# [About this exercise]
Your task is to transcribe, word for word, the line containing "Screen dimensions: 1036x583" and all lines that follow it to the end of the entries. Leave out the pictures.

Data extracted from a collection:

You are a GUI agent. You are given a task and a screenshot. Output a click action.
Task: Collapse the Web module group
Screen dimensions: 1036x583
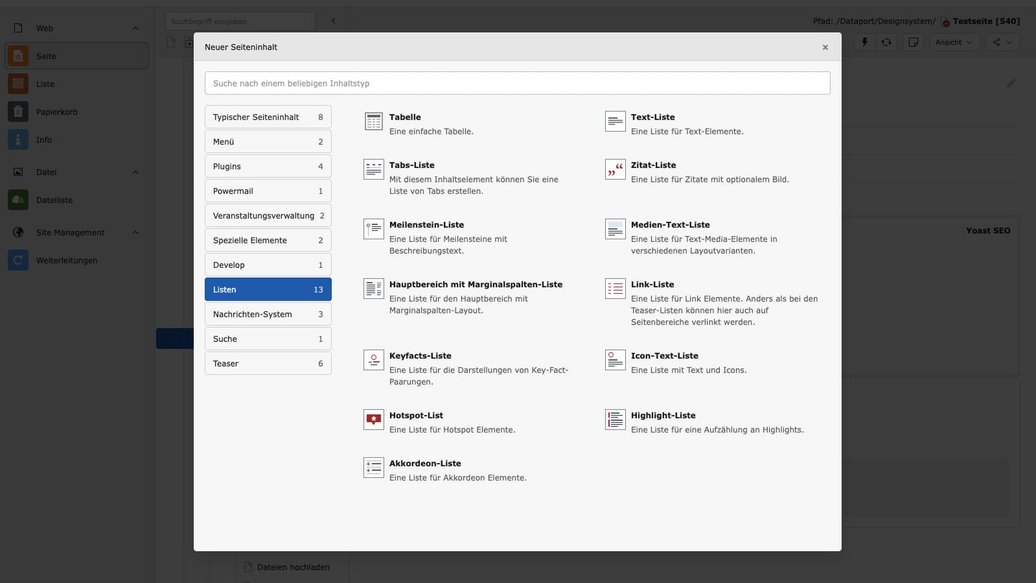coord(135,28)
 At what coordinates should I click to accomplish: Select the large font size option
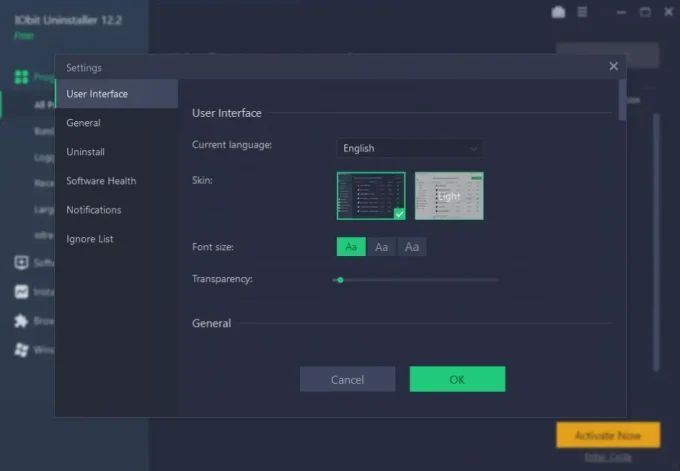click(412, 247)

# [Result for this exercise]
Screen dimensions: 1036x583
coord(135,28)
 At what coordinates should I click to accomplish: Select the large font size option
click(412, 247)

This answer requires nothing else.